Xenoblade Chronicles 2 Director Explains The Game’s Quicker Development Cycle

'Development was a little bit easier than on Xenoblade X...'

The original Xenoblade Chronicles and its follow up on the Wii U, Xenoblade Chronicles X, both had protracted development cycles, with both games arriving after years of anticipation. Indeed, long development cycles have been something of a trend with developers Monolith Soft, who have a history of shooting for ambitious projects, and taking years to deliver them.

Which is what makes the rapid turnaround of Xenoblade Chronicles 2, due out later this year, a bit surprising- how has a studio, with a history of longer development cycles, gotten this game out within two years of the previous one?

Speaking to Time, Tetsuya Takahashi, the head of Monolith, and the director of the Xenoblade series, shed some light on how the game’s quicker development cycle occurred.

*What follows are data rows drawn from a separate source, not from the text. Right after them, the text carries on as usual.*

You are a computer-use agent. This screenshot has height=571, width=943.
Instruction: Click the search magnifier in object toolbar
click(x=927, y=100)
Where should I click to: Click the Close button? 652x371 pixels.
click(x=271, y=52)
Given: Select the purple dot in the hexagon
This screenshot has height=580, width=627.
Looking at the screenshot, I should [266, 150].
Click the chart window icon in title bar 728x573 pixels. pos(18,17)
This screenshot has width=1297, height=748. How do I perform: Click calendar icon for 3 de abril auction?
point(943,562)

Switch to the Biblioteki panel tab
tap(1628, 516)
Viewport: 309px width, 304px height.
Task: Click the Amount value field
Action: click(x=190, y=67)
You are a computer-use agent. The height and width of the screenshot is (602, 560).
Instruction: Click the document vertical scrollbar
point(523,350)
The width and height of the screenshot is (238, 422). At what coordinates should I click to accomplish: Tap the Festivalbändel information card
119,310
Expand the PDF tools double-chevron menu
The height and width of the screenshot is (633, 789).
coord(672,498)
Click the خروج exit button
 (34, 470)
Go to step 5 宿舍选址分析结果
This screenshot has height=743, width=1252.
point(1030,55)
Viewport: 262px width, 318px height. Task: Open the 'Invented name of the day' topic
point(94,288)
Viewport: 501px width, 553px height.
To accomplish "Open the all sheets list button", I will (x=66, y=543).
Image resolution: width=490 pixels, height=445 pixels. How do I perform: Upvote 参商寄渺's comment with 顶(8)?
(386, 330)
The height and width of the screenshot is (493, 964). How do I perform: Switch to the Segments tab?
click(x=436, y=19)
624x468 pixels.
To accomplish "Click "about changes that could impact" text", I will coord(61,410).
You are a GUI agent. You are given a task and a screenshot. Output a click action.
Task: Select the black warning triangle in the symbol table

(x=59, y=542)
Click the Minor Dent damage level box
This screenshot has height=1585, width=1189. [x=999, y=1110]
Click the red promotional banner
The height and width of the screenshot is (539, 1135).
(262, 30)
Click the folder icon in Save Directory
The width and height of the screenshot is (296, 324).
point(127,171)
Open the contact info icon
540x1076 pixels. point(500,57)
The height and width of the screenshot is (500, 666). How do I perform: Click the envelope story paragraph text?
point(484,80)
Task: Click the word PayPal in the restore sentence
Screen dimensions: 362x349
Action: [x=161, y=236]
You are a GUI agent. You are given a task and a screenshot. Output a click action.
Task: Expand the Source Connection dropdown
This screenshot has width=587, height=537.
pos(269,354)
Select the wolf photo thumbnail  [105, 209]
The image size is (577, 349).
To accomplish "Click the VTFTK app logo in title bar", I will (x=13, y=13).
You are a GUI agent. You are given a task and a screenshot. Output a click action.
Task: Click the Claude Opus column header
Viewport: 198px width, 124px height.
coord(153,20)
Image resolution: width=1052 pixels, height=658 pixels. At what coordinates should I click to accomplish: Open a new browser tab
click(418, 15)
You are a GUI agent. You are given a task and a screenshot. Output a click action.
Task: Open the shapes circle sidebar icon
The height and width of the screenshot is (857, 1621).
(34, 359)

“The ease or speed of developing Xenoblade Chronicles 2 stems a lot from our having already created this architecture with Xenoblade Chronicles X,” he said. ?The game portion of Xenoblade Chronicles 2 is kind of overlaid on top of that fundamental architecture. I think that made the biggest contribution to why development went so fast. And in terms of Switch versus Wii U, another point is that we’ve only had to deal with one screen, so that also has made development a little bit easier.”

He also explained Monolith and Nintendo’s desire to have a large scale role playing game out on Switch early in the system’s life cycle. “And so to add to that, both at Nintendo and at Monolith, we wanted to have a major large-scale roleplaying game early in the Switch’s lifecycle. We thought about how we might accomplish that, and we wanted to do the same thing with the Wii U. But the development for Xenoblade Chronicles X was a little bit difficult, and that’s why it ended up being released a little bit later in the Wii U’s cycle. So we had a postmortem and tried to think ‘How can we deliver this at an earlier stage in the console’s lifecycle?’”

In the end, it looks like Nintendo’s efforts to streamline and expedite their development pipelines and processes have paid off- after the slower development cycles their games suffered during the Wii U era their games on the Switch seem to be coming out at a rapid fire pace. Given how great these games are, I don’t think anyone will complain, either.